Seen as a ‘living monument’ of the framer of the Indian Constitution, the house signifies Ambedkar’s interest in Buddhist thought and philosophy much before his formal conversion to Buddhism in 1956.
It was also used in the 1940s by Ambedkar as an informal hostel for students from rural areas and poor backgrounds who came to Mumbai to study in the institutions run by his Peoples Education Society (PES).
Members of the Ambedkar household presently reside at Rajgruha. Construction of the house was launched in 1930 and was completed in 1934, when Ambedkar moved in with his family.
“The name of this house is rooted in the Buddhist culture as the capital of a Buddhist king. Babasaheb made his intent to convert out of Hinduism clear in 1935, but he had been interested in Buddhism since being presented with a copy of the Buddha’s charitra (biography) by Krishnaji Arjun Keluskar Guruji after passing the matriculate examinations,” said Ambedkarite intellectual JV Pawar.
Pawar, who was an aide of Ambedkar’s son Yashwant (Bhaiyyasaheb), said Rajgruha had been constructed more as a house for the books of India’s first law minister. “Babasaheb used to meet intellectuals here for discussions and debates,” said Pawar, adding that the house had been built from the proceeds of the sale of another building named ‘Charminar’ that was located nearby.
“Till the time that he was satisfied with the design, Babasaheb asked for the building to be pulled down during construction and re-built,” revealed Pawar. In 1942, Ambedkar became the labour member (equivalent of the labour minister) in the council of Viceroy Lord Linlithgow.
The PES had been established in 1945, with Siddharth College being started a year later. Siddharth is also the name of Lord Buddha.
Babasaheb spent more time in Delhi.

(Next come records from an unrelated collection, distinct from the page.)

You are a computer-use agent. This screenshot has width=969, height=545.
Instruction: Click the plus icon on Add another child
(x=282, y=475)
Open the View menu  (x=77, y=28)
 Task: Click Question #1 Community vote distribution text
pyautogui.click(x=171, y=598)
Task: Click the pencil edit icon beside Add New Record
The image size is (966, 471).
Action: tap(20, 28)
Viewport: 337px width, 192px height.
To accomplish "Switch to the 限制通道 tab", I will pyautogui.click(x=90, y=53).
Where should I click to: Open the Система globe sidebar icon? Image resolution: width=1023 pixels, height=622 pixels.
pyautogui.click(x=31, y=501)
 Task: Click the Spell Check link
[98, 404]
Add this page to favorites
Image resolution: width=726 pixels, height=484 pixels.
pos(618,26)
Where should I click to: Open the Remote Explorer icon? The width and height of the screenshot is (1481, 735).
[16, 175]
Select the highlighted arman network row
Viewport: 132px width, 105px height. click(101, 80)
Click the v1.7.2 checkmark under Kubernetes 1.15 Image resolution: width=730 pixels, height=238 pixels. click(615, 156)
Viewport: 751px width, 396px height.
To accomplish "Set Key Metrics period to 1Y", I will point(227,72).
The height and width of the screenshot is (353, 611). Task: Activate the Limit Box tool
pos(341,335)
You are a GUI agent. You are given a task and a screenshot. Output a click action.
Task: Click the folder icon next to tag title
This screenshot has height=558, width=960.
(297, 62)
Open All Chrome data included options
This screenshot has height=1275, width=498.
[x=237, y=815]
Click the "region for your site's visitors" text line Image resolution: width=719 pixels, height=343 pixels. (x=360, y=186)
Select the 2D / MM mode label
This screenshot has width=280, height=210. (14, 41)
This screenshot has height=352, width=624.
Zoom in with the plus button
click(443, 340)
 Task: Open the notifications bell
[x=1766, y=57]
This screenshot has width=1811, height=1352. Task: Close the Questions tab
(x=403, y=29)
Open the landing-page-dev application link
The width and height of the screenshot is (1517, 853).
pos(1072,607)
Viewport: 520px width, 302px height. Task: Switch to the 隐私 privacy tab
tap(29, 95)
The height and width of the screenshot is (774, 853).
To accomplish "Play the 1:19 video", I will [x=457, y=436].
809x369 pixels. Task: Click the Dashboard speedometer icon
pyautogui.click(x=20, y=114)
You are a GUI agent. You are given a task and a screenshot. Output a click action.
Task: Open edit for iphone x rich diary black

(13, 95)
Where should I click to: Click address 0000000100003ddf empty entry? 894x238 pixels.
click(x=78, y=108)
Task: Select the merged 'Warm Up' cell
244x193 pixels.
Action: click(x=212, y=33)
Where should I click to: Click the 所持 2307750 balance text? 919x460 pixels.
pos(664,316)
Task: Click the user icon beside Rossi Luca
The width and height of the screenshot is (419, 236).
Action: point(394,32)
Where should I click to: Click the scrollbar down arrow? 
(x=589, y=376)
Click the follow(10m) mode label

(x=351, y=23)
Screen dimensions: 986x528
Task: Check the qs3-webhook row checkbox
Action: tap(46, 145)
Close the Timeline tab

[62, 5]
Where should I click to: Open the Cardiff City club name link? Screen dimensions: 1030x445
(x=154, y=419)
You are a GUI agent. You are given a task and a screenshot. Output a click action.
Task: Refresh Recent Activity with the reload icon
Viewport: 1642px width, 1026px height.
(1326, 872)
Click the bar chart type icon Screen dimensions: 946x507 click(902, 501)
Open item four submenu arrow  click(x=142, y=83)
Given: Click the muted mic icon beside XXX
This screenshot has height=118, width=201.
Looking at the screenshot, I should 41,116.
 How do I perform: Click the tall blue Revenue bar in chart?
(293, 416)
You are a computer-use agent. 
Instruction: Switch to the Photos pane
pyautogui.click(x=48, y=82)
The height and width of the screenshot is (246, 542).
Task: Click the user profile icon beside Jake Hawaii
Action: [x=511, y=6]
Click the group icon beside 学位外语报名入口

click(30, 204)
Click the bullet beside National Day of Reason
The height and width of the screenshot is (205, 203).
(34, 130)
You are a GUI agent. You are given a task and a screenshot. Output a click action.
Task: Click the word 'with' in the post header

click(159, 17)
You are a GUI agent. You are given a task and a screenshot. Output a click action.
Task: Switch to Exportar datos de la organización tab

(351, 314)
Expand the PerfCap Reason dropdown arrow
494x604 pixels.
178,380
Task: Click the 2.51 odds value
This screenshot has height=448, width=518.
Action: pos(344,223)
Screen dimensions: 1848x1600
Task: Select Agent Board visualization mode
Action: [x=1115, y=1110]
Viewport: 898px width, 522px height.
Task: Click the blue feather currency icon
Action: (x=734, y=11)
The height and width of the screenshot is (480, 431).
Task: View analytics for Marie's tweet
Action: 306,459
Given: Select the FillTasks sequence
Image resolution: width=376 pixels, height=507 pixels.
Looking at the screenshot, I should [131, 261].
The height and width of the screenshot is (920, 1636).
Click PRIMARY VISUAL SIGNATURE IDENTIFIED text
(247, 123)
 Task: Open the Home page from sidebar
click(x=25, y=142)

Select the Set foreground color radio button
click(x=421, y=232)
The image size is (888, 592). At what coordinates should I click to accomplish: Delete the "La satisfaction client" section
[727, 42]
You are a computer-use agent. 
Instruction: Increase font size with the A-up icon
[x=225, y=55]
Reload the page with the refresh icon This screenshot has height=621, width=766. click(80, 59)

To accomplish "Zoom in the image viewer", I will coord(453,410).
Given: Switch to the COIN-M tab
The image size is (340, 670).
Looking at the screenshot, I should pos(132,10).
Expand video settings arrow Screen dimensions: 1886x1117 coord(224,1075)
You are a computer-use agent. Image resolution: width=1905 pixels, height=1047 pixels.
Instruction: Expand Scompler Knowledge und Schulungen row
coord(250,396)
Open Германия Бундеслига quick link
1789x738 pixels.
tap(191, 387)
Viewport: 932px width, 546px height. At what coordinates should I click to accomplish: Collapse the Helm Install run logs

Hence, he let students from rural areas and underprivileged backgrounds, who had come to Mumbai to study in the college stay at Rajgruha, making it into an informal hostel, he explained.
“This must be the first such building which was built for books, and later used as a hostel for students,” added Pawar.
After the death of Ambedkar’s first wife Ramabai (May, 1935) at Rajgruha, her mortal remains were kept here. After Babasaheb’s death on December 6, 1956, his funeral procession began from Rajgruha and was the largest such processions in the city’s history with lakhs of mourners. Similarly, the funeral processions of his second wife Dr Savita aka Mai (2003), and son Yashwant (1977), also began from Rajgruha.
Ambedkarites, who flock to Mumbai on December 6, also pay their respects at Rajgruha.